None of the things that we’ve done have started big. They’ve all started very quietly. My colleague Dave Lerner calls this approach “guerilla-style”: Set up shop on the fringe of the forest and see if it works and if it works, then we start to grow it. This keeps us true to our mission.
We have sunset programs but with all those programs that we’ve sunset, cut or shutdown have happened relatively early. We failed early and I’m a big believer in that. Failing early is a good thing. Could we possibly have salvaged some of these programs if we have stayed with it a little bit longer? Maybe, but not likely.
PB: What’s next for a Columbia Entrepreneurship? What what do you see over the next few years?
RW: Design has really taken hold at the University. I would aspire for the Entrepreneurship, Innovation and Design program to grow in the area of design.
The Stanford D.School is somewhat unique. There are other design schools but none that serves the same kind of purpose for the university as the Stanford program. For a place like Columbia, a real design school would enhance everything that the University is doing. Our president, Lee Bollinger, has instituted a program called Columbia World Projects, which is, “Don’t just write the paper; enact the paper.” There are massive design elements that need to be employed in that transition from knowledge to research to action. Design fits perfectly with not just our mission in entrepreneurship and innovation education, but with our university-wide mission.
Another significant ambition that we have is the notion of experiential learning and to try to blow that out significantly. What makes entrepreneurs so valuable to our society and to our economy is that they solve problems. They find problems worth solving, problems that haven’t been solved already, and they just solve it; they fix it. That has great social value; it has great climate value; it has great energy value; it has great business value.
We used to say that entrepreneurs can’t be taught, they have to be born. I don’t believe that any more than I think great heart surgeons can’t be taught. These nodes of experiential learning, of getting your hands dirty, actually solving problems, is as core an element is as any part of our entrepreneurship activity. I see that growing significantly over the next few years.
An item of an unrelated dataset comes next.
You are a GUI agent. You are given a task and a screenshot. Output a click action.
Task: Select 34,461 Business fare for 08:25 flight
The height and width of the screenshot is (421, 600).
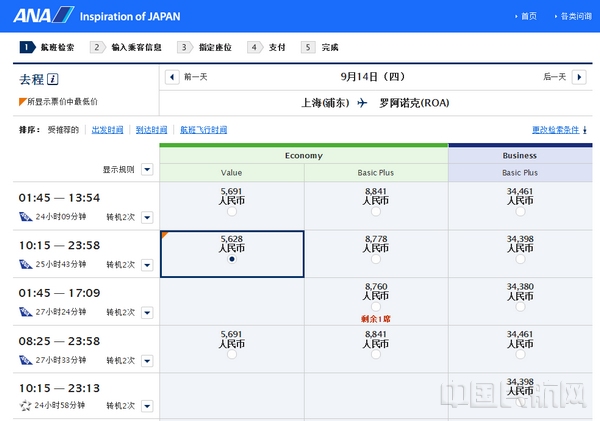click(x=519, y=353)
The next ambition for Columbia Entrepreneurship would also be civic engagement. This country has very large institutions – some governmental, some business – that don’t necessarily function as fairly and as efficiently as they could. Some of them have been enlightened, and we know that’s possible from examples like the Department of Defense.
People from my vintage would never have wanted to work with DOD, but now, you want to work with DOD because they’re open and they’re innovative and they want to solve issues in a constructive way. Well, let’s make that happen in more places – for example, there are health care systems that aren’t functioning effectively these days. We need entrepreneurs in those systems to solve problems.